Пиапон тихонько подтолкнул в бок старика, мол, не раздражай других, не мешай слушать. Песня замолкла, и Мима бегом укрылась за спины юношей. Вперед вышла Лена.
— Мы знаем, что делаем, — спокойно проговорила она. — Знали, что вы будете протестовать, знали, что нарушаем древний обычай. Но теперь, когда рушатся один за другим обычаи, мы решили нарушить еще один, который запрещает женщинам петь. Скажу честно, мы немного побаивались вас и тебя, отец Ншю. Мы ведь не знали, отец Нипо, что ты тоже нарушил самый главный закон тайги — убил тигра.
Лена кивнула головой, и занавес закрылся. Охотники молчали. Молчал и Холгитон. Что он мог возразить учительнице? Ничего. В таком случае единственный выход — молчание.
Первый концерт для охотников продолжался недолго. Юноши фехтовали на палках, боролись два мальчика, и хотя финал борьбы был заранее известен, охотники смеялись от души.
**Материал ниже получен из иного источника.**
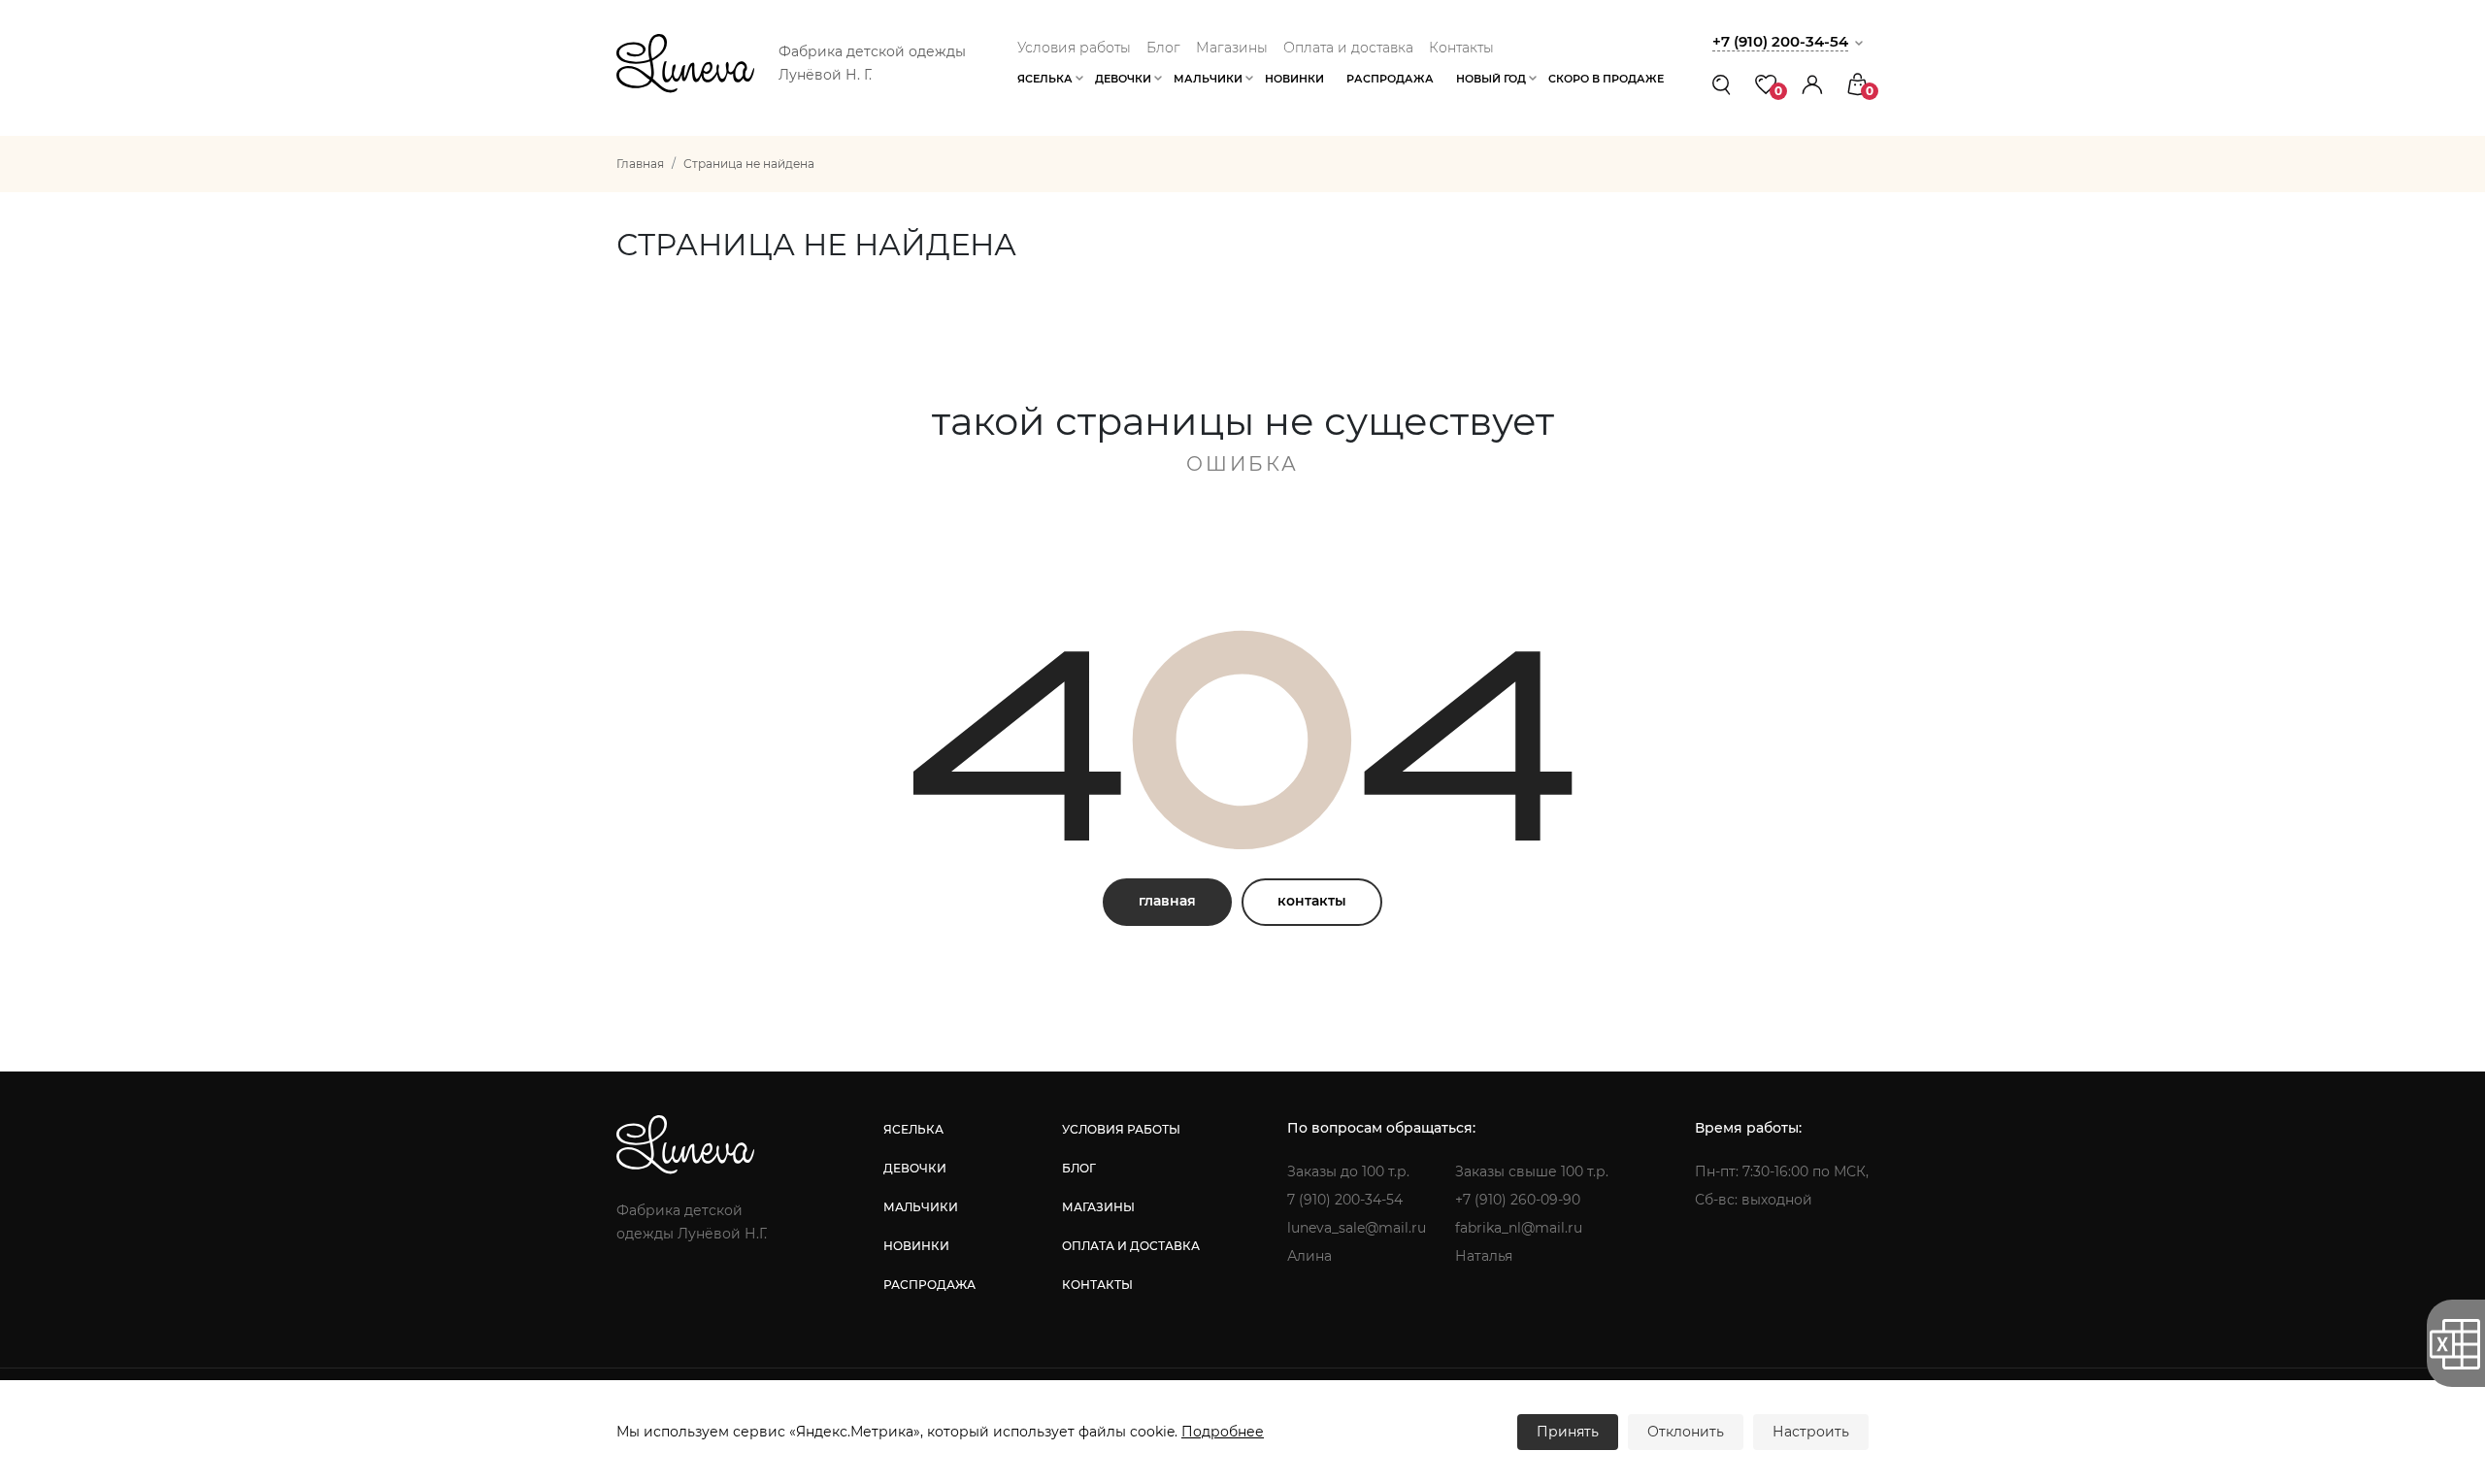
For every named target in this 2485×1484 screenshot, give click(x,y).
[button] (1812, 84)
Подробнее (1222, 1431)
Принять (1568, 1431)
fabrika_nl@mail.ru (1518, 1228)
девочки (914, 1168)
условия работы (1121, 1129)
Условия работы (1074, 47)
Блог (1163, 47)
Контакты (1461, 47)
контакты (1311, 900)
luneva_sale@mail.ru (1356, 1228)
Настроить (1811, 1431)
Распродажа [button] (1390, 78)
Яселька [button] (1045, 78)
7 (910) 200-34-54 (1345, 1199)
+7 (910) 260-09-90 (1517, 1199)
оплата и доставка (1131, 1245)
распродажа (929, 1284)
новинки (916, 1245)
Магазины (1232, 47)
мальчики (920, 1207)
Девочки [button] (1123, 78)
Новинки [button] (1294, 78)
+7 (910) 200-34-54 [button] (1780, 41)
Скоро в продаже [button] (1606, 78)
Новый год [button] (1491, 78)
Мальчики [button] (1208, 78)
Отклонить (1685, 1431)
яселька (913, 1129)
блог (1079, 1168)
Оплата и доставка (1348, 47)
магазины (1098, 1207)
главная (1167, 900)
Потом мальчишки делали пирамиды, и не известно, до какой высоты поднялась бы пирамида из их упругих тел, если б не потолок.
Расходились охотники, восхищенные увиденным. На улице вспомнили про обещание Хорхоя и побрели в магазин. Магазин был открыт, и женщин не было. Охотники встали в очередь. Это была, пожалуй, единственная очередь с начала открытия магазина, когда стояли одни мужчины. Поэтому в очереди не шумели, не галдели, даже переговаривались вполголоса. Зашумели охотники дома, за праздничными столами. Попраздновав два дня, они вновь ушли в тайгу за мясом. А Пиапон, проводив их, поехал в Малмыж к Борису Воротину заключать договор на весеннюю дичь.
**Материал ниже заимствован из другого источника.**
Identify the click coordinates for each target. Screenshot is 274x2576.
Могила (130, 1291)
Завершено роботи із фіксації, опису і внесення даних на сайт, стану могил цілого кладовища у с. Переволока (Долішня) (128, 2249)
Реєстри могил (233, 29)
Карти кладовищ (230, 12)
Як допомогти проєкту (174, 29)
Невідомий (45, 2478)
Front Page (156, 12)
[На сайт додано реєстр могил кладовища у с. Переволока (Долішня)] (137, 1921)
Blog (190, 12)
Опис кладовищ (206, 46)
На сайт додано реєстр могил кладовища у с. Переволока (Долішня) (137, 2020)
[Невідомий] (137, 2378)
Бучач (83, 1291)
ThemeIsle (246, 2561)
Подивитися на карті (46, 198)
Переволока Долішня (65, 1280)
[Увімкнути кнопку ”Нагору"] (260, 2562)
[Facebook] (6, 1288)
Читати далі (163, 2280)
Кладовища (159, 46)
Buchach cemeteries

Заведующий малмыжским интегралсоюзом находился на складе и торговал мясом. Пиапон не поверил своим глазам. Мясо, которое охотники сдали государству, Воротин продавал малмыжцам. Что это такое? Почему Воротин продает им мясо?
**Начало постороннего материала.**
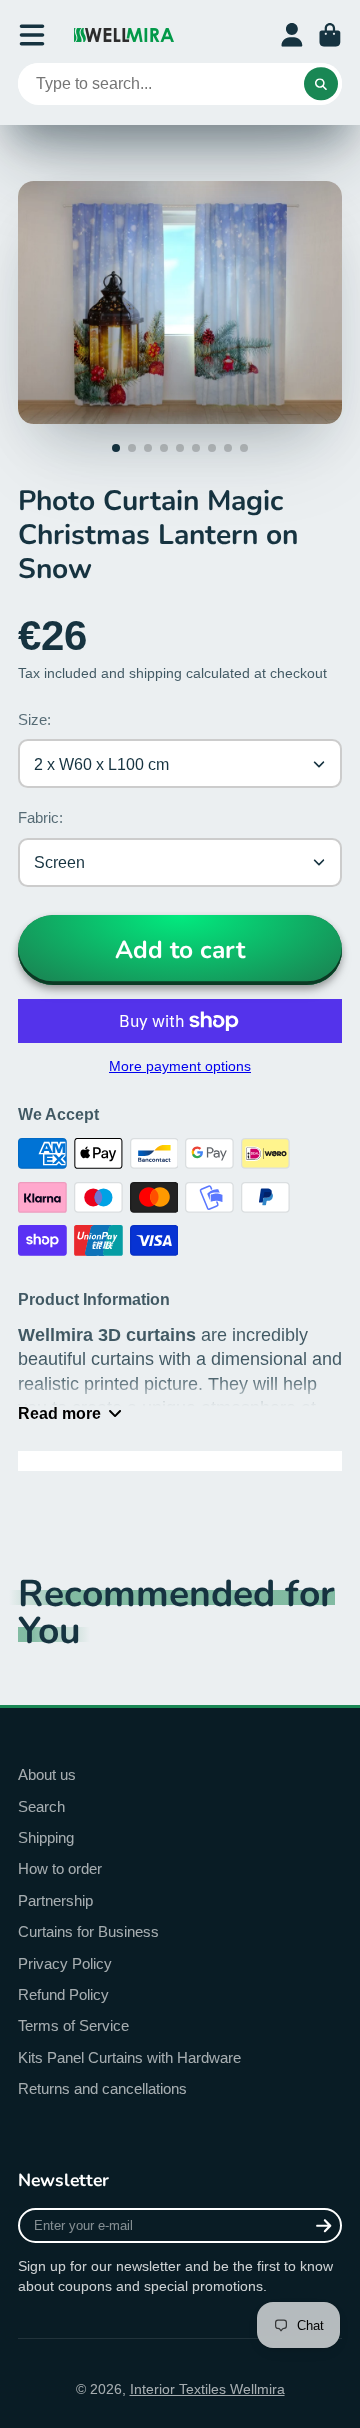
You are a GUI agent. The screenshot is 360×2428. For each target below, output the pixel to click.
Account (292, 35)
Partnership (55, 1900)
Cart (330, 35)
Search (41, 1806)
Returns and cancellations (102, 2088)
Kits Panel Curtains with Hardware (129, 2057)
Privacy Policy (65, 1963)
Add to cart (180, 950)
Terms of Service (73, 2025)
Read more (59, 1413)
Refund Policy (63, 1994)
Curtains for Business (88, 1931)
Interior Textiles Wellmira (207, 2389)
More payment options (180, 1066)
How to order (60, 1868)
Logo (124, 35)
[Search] (321, 84)
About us (47, 1774)
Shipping (46, 1837)
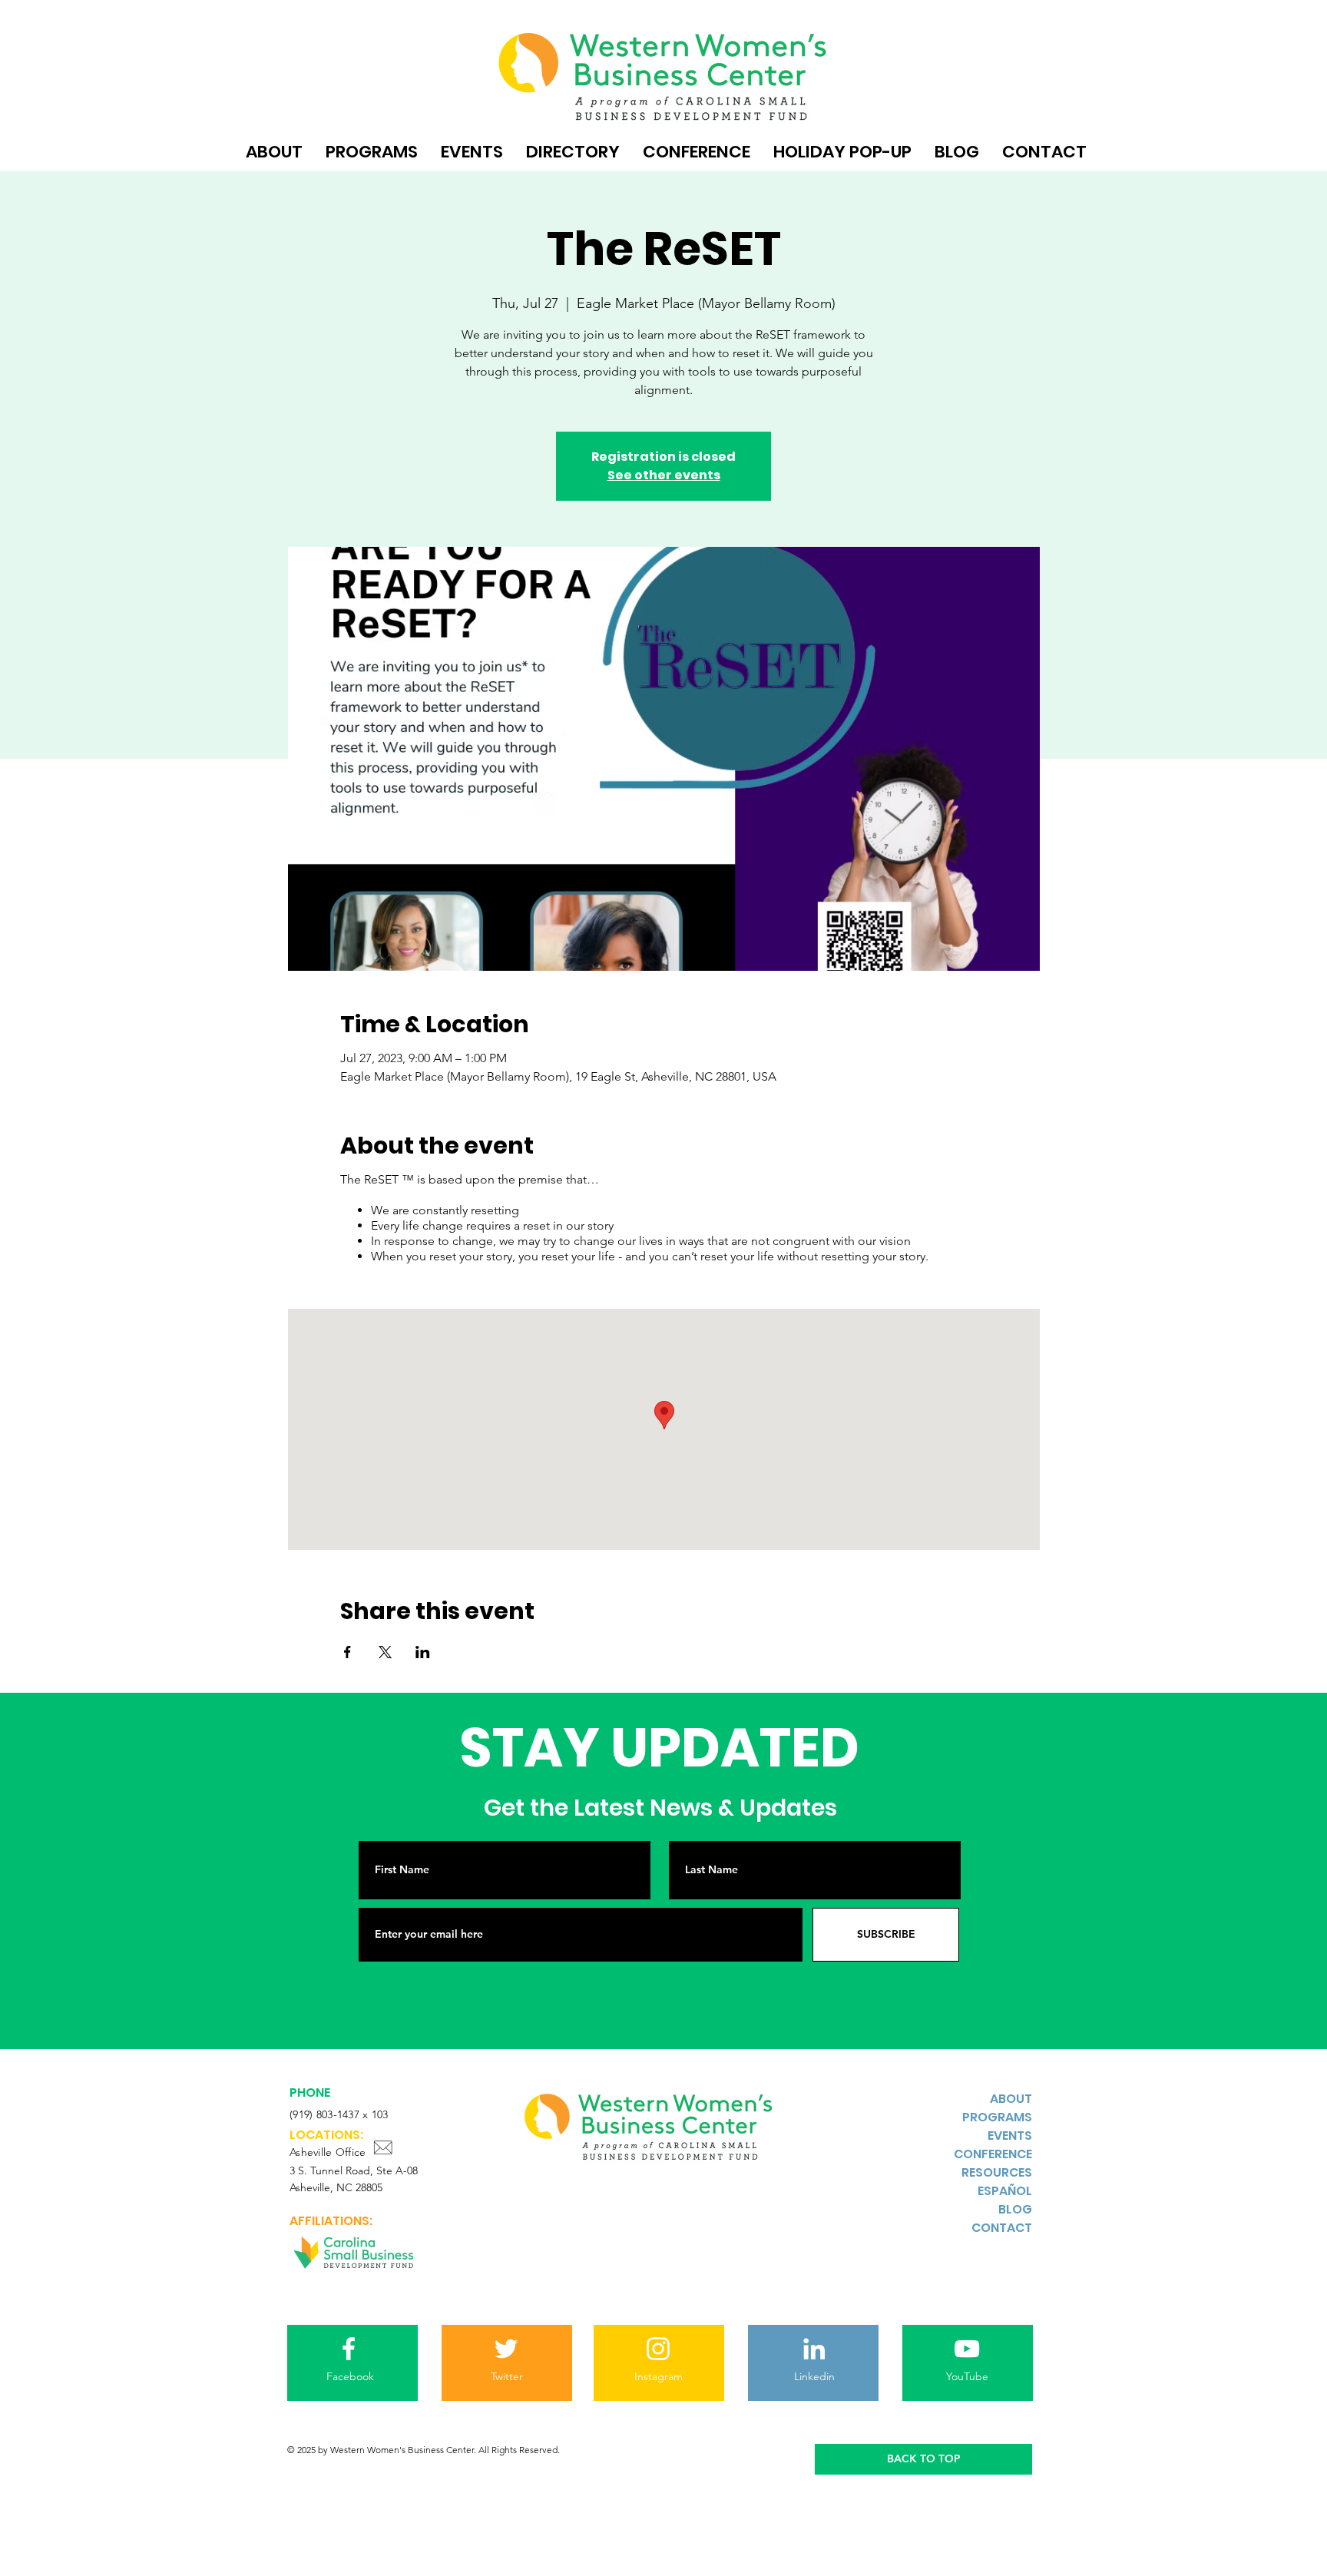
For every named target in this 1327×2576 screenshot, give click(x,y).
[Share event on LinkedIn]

Пиапон поднялся в склад, окинул взглядом кучу мясных туш — убавилось мясо, немного, но убавилось.
— Почему ты продаешь мясо? — спросил Пиапон.
— Что прикажешь делать? — улыбнулся Борис Павлович, не догадываясь, какие мысли скребут сердце Пиапона.
— Какое ты имеешь право продавать это мясо?
— Такое же право, как ты сдавать это мясо мне.
Борис Павлович все еще ничего не понимал.
— Не тебе я сдаю! Я государству сдаю!
Борис Павлович внимательно взглянул на Пиапона, на его рассерженное лицо, примирительно сказал:
— Да, ты сдаешь государству.
— Почему тогда государству мясо не передаешь?
— А куда? Где это государство?
— Почем я знаю куда. Ты должен знать…
Пиапон задумался. И правда, где это государство? Все говорят: государство, государство, план государственный. А где оно, это государство? Никогда Пиапон не задумывался раньше над этим, он на слово верил тем, кто повторял бесконечно это слово, это их дело знать, что такое государство.
— Ты сам знаешь, чего меня спрашиваешь?
Стоявшие в очереди женщины молча прислушивались к переговорам, улавливали только знакомые русские слова, но суть спора до них не доходила.
— Государство — это ты, я, эти женщины, их мужья…
— Какое они государство, когда в колхоз не идут!
— Есть еще много людей, которые не колхозники, но работают на наше государство. У тебя в Нярги учительница, завмаг не колхозники. В городах рабочие…
— Ты не заговаривай зубы, ты объясни, почему государственное мясо самовольно продаешь?
— Не самовольно. Я государственный человек и продаю государственное мясо людям, которые составляют государство.